The Judgement passed by the court is right and totally justified. The decision in this case is important because it clarifies that a company’s power to do certain acts should only be used for intra vires objectives. It is a general rule laid down in a number of cases that a company is formed for conducting certain objectives and the money of the shareholders are invested in the company only for achieving those objectives. If the company does something that is not permitted by the memorandum of association or is not ancillary to the main objects set forth in the memorandum then that action of the company will be considered ultra vires of the company’s memorandum, and any transaction or contract based on that action will be considered ultra vires as well for which shareholders or contributories cannot be called upon to pay.

The court has looked into every aspect of the situation and has rightly interpreted it in the light of the previous precedents and current laws and has given its judgement according to it. The court has made sure that neither of the parties (the depositors or the contributories) interests and rights are compromised with. It has first looked into the concerns of contributories and looking into various precedent judgements like that of Ashbury Carriage Co. v. Rich and Re: Birkbeck Permanent Benefit Building Society etc held that since company was engaged in ultra vires business i.e. converting and developing the deposit branch into a bank that carried out all the activities of a banking business including advancing loans on jewel pledges and depositing money from clients which was out of what was mentioned in Memorandum of association, therefore the transactions done by them were also ultra vires and these ultra vires transaction do not create any debt either legal or equitable and therefore contributories cannot be called upon to liquidate these debts. Then the court also looked into the concerns of the depositories and held that even though the deposits made by these depositories cannot be held as debts doesn’t in any way mean that the depositories don’t have any right to recover their deposits.

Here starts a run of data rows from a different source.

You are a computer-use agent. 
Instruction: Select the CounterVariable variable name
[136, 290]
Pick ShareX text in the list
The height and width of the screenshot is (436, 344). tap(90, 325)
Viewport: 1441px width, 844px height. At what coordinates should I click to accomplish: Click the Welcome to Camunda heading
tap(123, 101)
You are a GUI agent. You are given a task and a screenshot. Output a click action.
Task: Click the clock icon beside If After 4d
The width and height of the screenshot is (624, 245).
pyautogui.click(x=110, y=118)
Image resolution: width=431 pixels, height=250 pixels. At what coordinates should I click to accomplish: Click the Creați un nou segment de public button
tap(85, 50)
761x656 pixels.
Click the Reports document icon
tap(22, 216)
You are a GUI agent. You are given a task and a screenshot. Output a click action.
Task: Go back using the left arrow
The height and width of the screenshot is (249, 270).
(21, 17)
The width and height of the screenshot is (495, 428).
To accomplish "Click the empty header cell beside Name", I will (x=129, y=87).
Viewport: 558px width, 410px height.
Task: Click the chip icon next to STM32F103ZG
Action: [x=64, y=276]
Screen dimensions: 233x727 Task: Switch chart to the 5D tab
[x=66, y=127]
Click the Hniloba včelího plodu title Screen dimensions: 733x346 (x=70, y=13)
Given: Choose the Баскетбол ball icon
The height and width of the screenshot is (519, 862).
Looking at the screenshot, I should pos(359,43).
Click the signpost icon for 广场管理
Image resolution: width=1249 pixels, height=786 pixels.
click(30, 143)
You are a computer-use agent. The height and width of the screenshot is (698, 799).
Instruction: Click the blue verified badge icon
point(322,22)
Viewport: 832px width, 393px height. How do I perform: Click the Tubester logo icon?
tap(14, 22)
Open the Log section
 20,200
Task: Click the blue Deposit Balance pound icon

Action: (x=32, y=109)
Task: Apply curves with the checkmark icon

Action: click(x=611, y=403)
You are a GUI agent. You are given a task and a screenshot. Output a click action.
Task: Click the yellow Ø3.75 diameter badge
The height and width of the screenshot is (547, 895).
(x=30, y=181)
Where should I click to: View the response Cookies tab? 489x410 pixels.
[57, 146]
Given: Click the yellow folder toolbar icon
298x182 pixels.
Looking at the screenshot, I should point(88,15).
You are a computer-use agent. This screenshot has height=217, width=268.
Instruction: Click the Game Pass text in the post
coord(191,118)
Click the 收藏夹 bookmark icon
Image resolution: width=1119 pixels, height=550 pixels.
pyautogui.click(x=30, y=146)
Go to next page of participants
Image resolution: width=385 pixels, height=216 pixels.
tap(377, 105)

There was a whole table of accounts and solution given by the court by instructing the directors of the company who were also among the depositories to bring back the amounts they withdrew during the period of one year before the commencement of the winding up and to distribute the leftover amounts in the loan branch to the deposit branch to pay back the depositors.

Conclusion of the case

The theory of ultra vires aids in persuading investors and shareholders that the money paid by them is utilized solely for the reasons mentioned in the memorandum of association’s object clause. The doctrine helps in putting up a boundation on directors of the company to not to perform any action for which they are not authorized. Many times the companies try to get around this doctrine by putting up many branches in an organization and running up one branch according to the objects of memorandum of association but deferring from these objects in another branch thereby doing business which are ultra vires. In such a situation to safeguard the interests of the shareholders and contributories it is seen that work of every branch of an organization is according to the objectives set forth in the memorandum of association.